----- TASK MATERIAL

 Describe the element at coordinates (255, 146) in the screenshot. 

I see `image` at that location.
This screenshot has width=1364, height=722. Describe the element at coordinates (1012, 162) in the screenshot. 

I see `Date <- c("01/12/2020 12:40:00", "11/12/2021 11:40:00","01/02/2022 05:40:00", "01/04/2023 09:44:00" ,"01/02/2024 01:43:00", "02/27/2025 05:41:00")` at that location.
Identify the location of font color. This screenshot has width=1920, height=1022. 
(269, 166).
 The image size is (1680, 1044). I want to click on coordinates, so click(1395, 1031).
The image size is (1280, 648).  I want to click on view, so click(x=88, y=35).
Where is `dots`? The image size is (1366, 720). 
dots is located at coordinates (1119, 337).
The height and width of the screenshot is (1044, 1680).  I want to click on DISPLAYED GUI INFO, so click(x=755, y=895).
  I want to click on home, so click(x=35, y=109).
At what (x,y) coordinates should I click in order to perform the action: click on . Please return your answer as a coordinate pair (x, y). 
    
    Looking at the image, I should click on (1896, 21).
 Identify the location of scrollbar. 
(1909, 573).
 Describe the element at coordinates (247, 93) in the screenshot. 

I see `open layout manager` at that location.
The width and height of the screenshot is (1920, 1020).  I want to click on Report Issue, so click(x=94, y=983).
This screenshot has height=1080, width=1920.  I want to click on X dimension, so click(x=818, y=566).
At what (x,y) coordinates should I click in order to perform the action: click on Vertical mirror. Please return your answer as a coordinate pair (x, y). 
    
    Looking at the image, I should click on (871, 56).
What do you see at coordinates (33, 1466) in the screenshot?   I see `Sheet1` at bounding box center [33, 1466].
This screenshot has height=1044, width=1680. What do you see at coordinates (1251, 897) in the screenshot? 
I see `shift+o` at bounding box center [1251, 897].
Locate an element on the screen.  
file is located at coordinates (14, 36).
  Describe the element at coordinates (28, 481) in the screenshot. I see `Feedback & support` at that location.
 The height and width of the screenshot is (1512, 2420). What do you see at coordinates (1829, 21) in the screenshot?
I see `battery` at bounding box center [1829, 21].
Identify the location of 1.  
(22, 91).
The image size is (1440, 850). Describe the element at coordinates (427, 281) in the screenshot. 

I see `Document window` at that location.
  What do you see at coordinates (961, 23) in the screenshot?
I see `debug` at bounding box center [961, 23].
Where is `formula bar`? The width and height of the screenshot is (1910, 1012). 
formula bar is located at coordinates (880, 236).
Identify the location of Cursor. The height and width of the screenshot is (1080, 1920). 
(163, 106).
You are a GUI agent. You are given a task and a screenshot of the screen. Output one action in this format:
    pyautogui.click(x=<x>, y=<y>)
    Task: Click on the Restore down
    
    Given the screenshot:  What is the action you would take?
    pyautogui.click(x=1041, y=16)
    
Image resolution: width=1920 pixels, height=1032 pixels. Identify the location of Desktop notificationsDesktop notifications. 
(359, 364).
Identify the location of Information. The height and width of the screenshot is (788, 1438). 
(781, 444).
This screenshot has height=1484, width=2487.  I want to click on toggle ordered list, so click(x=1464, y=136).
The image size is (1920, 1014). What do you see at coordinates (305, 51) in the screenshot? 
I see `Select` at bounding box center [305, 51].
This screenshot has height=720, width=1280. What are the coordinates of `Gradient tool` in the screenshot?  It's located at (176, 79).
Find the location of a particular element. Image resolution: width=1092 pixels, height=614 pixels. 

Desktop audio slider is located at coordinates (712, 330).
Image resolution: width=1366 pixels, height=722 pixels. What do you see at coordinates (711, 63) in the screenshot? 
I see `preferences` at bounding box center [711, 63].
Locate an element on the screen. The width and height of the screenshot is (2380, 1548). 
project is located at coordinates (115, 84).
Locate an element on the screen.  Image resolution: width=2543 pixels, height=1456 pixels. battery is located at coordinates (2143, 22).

----------

Pick out each line of the records above that contains the word "Identify", and copy those lines.

ANSWER TO THE PROBLEM:
Identify the location of font color. This screenshot has width=1920, height=1022. 
 Identify the location of scrollbar. 
Identify the location of 1.  
Identify the location of Cursor. The height and width of the screenshot is (1080, 1920). 
Image resolution: width=1920 pixels, height=1032 pixels. Identify the location of Desktop notificationsDesktop notifications. 
Identify the location of Information. The height and width of the screenshot is (788, 1438). 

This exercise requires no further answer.